# USING THE INFORMATION:
[A] In the news excerpt about Nate Hochman leaving the DeSantis campaign, rewrite the portion between "Nate Hochman, a" and "situation told Semafor.", inclusive, changing "slew" to "wave".
[B] Summarize the news excerpt about Nate Hochman leaving the DeSantis campaign in three sentences.

# DOCUMENT EXCERPT:
Nate Hochman, a prominent young Ron DeSantis staffer, was part of the slew of employees let go by the team this week, three sources familiar with the situation told Semafor.

“Nate Hochman is no longer with the campaign,” a campaign official confirmed.

Hochman, who left the National Review to join DeSantis’ campaign, faced media scrutiny after retweeting multiple pro-DeSantis videos from the four-month old DeSantisCams Twitter account.

The videos drew special attention after a New York Times story over the weekend reported that a strange meme-filled anti-LGBT video shared by the campaign was made by a DeSantis staffer, and passed off to a different Twitter account. Noting style similarities between the anti-LGBT video and videos shared on the DeSantisCams account, Republican strategist Luke Thompson speculated that they may have been made by the same person.

# DATA RECORDS:
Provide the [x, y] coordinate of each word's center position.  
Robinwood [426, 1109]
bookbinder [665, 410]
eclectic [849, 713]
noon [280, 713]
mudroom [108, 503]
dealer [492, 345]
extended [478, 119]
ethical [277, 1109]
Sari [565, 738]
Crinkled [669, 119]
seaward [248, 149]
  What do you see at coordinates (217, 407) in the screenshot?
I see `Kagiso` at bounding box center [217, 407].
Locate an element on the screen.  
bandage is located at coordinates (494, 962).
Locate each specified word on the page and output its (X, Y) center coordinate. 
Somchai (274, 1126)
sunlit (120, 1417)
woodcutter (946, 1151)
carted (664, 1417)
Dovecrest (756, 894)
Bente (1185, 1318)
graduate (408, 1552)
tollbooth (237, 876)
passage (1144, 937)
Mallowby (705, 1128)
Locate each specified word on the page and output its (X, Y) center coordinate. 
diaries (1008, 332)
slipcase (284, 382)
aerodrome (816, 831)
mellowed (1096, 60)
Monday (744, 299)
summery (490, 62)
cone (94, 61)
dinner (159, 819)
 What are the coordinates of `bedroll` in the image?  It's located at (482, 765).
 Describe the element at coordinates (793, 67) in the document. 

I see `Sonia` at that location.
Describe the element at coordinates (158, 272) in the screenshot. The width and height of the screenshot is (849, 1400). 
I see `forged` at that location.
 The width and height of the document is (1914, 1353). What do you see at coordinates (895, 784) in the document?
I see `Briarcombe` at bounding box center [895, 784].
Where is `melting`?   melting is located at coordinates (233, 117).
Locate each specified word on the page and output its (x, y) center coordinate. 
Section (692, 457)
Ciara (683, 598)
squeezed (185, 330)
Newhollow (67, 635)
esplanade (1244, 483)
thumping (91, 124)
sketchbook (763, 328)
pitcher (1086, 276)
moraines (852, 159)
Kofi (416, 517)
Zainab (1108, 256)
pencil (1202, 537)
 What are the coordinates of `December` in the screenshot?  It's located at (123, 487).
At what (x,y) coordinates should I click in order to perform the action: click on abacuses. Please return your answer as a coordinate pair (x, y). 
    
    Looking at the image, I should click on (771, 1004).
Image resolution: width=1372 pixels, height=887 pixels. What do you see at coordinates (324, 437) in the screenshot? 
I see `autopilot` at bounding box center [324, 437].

# TASK-BY-TASK OUTPUTS:
[A]
Nate Hochman, a prominent young Ron DeSantis staffer, was part of the wave of employees let go by the team this week, three sources familiar with the situation told Semafor.

[B] Nate Hochman, a young Ron DeSantis staffer who had left the National Review to join the campaign, was among the employees let go this week, and a campaign official confirmed he is no longer with it. He had faced media scrutiny for retweeting several pro-DeSantis videos from the DeSantisCams Twitter account. Those videos drew extra attention after a New York Times story reported that a DeSantis staffer made an anti-LGBT video shared by the campaign, and Republican strategist Luke Thompson speculated that the same person may have made both.